Perugia, Sollecito incastrato dal suo dna sul reggiseno di Mez

Prova decisiva nel caso del delitto. Tracce dello studentesse barese, fidanzato dell'americana Amanda Knox, isolate dalla Scientifica su un gancio dell'indumento della vittima. La difesa non commenta

Perugia - Un pezzo di reggiseno tagliato con il coltello. Sfuggito in un primo momento agli investigatori e trovato solo in un secondo sopralluogo. E' la prova che contine il dna di Raffaele Sollecito isolato dalla polizia scientifica sul reggiseno di Meredith Kercher, la studentessa inglese uccisa nell’abitazione di via della Pergola a Perugia lo scorso 1 novembre. La presenza del dna del giovane barese sul reggiseno, in carcere con l’accusa di omicidio e violenza sessuale assieme ad Amanda Knox e Rudy Hermann Guede, lo colloca di fatto sulla scena dell’omicidio. Nessun commento da parte dei difensori dello studente pugliese, gli avvocati Marco Brusco e Luca Maori. I legali si sono limitati a spiegare di essere in attesa di sapere dove siano state esattamente individuate le tracce del codice genetico.
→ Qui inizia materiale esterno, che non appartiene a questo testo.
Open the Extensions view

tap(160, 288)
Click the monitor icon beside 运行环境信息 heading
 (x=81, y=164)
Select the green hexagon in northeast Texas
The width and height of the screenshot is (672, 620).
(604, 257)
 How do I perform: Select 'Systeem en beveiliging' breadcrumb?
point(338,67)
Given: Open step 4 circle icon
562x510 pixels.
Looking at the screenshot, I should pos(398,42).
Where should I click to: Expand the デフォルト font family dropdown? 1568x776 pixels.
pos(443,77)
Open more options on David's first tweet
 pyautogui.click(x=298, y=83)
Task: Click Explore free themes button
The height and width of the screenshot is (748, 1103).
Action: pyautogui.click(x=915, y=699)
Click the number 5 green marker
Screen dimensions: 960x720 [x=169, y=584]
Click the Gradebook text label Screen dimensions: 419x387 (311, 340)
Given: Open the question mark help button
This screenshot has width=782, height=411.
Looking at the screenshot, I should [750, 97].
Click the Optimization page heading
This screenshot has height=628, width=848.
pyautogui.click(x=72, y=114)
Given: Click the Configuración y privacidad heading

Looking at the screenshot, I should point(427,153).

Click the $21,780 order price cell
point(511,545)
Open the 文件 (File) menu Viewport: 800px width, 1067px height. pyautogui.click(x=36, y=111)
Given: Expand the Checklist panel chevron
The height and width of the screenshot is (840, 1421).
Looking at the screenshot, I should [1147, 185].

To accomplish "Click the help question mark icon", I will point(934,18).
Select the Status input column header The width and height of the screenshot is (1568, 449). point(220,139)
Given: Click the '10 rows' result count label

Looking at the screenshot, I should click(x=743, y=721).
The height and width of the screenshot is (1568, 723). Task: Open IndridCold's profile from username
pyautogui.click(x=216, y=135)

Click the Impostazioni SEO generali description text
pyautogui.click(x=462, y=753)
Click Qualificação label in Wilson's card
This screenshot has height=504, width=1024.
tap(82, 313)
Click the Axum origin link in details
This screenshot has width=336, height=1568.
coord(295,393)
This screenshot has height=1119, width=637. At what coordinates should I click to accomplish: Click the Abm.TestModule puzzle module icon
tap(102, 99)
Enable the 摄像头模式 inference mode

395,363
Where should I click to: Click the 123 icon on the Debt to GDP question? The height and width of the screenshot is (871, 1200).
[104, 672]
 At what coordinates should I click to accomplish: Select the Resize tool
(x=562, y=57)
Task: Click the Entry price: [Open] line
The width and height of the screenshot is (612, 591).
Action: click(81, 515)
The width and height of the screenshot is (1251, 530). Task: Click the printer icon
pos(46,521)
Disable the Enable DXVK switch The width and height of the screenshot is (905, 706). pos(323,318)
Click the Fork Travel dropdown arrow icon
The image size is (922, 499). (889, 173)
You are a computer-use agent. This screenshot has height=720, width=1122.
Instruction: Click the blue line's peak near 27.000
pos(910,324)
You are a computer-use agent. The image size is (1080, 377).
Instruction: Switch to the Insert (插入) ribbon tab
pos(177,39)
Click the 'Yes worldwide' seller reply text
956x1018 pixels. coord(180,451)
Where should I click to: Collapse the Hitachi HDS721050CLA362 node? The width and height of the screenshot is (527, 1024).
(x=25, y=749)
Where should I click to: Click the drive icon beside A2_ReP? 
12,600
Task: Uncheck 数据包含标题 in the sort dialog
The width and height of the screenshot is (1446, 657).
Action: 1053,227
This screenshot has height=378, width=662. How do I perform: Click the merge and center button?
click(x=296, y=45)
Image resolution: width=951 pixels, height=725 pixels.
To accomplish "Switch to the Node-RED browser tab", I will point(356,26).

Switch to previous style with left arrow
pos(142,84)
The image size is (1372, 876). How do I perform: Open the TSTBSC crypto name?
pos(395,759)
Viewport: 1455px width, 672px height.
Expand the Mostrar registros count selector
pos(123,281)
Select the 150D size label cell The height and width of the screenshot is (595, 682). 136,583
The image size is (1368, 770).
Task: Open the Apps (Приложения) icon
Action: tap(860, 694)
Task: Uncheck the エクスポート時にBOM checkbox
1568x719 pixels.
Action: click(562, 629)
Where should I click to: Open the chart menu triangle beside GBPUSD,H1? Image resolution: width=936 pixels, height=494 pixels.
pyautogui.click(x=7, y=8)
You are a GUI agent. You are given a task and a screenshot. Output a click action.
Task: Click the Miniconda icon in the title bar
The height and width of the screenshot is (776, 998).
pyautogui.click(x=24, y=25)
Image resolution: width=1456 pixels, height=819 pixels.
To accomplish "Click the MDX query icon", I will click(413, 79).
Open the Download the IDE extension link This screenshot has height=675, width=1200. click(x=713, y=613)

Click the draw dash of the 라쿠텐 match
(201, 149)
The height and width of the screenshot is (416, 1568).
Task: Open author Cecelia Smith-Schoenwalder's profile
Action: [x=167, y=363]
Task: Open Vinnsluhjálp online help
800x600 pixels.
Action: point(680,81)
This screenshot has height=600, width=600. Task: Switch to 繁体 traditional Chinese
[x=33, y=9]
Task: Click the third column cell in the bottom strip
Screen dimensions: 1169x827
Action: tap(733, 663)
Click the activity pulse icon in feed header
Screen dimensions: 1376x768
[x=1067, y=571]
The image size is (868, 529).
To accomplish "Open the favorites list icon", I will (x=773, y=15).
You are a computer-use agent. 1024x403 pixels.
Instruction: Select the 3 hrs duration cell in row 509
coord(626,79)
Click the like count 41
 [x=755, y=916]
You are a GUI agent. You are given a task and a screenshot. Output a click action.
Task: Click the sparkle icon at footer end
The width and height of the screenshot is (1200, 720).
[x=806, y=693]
Il pezzo di reggiseno Il dna è stato isolato su un pezzetto del reggiseno, forse un gancio, che la squadra Ert (esperti rilevamento tracce) della polizia scientifica diretti da Alberto Intini ha recuperato nel secondo sopralluogo effettuato nella casa di via della Pergola, un mese dopo l’omicidio. Dal reggiseno infatti - dove la scientifica aveva individuato il dna di Rudy Hermann Guede - manca un pezzetto di stoffa, vicino ai gancetti della chiusura, che non era stato trovato e dunque repertato in occasione dei rilievi effettuati subito dopo l’omicidio. Una volta recuperato, il frammento è stato analizzato ed è emerso il codice genetico di Raffaele Sollecito. Gli esperti, inoltre, hanno accertato che il pezzo di stoffa non è stato strappato, ma tagliato con un coltello. E il dna è stato trovato proprio vicino al taglio.

Tutti sulla scena del crimine Quello scoperto dalla polizia è l’elemento scientifico che gli inquirenti stavano cercando per confermare definitivamente le loro ipotesi investigative: la presenza di tutti e tre i giovani in carcere sulla scena del delitto. Rudy sarebbe infatti incastrato da diversi elementi: il cromosoma Y individuato sul tampone vaginale effettuato su Meredith che coincide con quello estratto da un frammento di carta igienica nel water dell’abitazione, l’impronta insanguinata di una mano sul cuscino che era sotto il cadavere della studentessa e il dna trovato sul reggiseno.

Anche Amanda incastrata Contro Amanda pesano invece le macchie di sangue trovate nel bagno: due in in particolare, che presentano entrambe tracce di dna misto della ragazza americana e di quella inglese. Una trovata all’interno del lavandino, vicino allo scarico, e l’altra su una scatola di cotton fioc appoggiata sul bordo dello stesso lavabo. La presenza del dna misto delle ragazze, è l’ipotesi investigativa, conferma se non la partecipazione diretta di Amanda all’omicidio almeno la sua presenza sulla scena del delitto e, soprattutto, non può far escludere che l’americana avesse le mani sporche del sangue della vittima e se le sia andate a lavare nel lavandino.

Il coltello di Sollecito Quanto a Raffaele, fino ad oggi gli elementi a disposizione degli inquirenti erano il coltello da cucina trovato a casa sua sul quale è stato isolato sia il dna di Amanda (sul manico) sia di Meredith (lungo la lama) e, soprattutto, le numerose versioni raccontate agli inquirenti e smentite dalle indagini. Quella sera, ha sempre detto Sollecito, "ho lavorato al computer": ma l’analisi della polizia postale sul pc ha stabilito che non c’è stata "interazione umana". Così come non c’è stata la telefonata con il padre e così come non è mai stato spiegato perché alle 5 del mattino del 2 novembre il giovane abbia riacceso il telefono, spento dalle 8.30 della sera prima, quando ha sempre detto di essersi svegliato alle 10.30-11.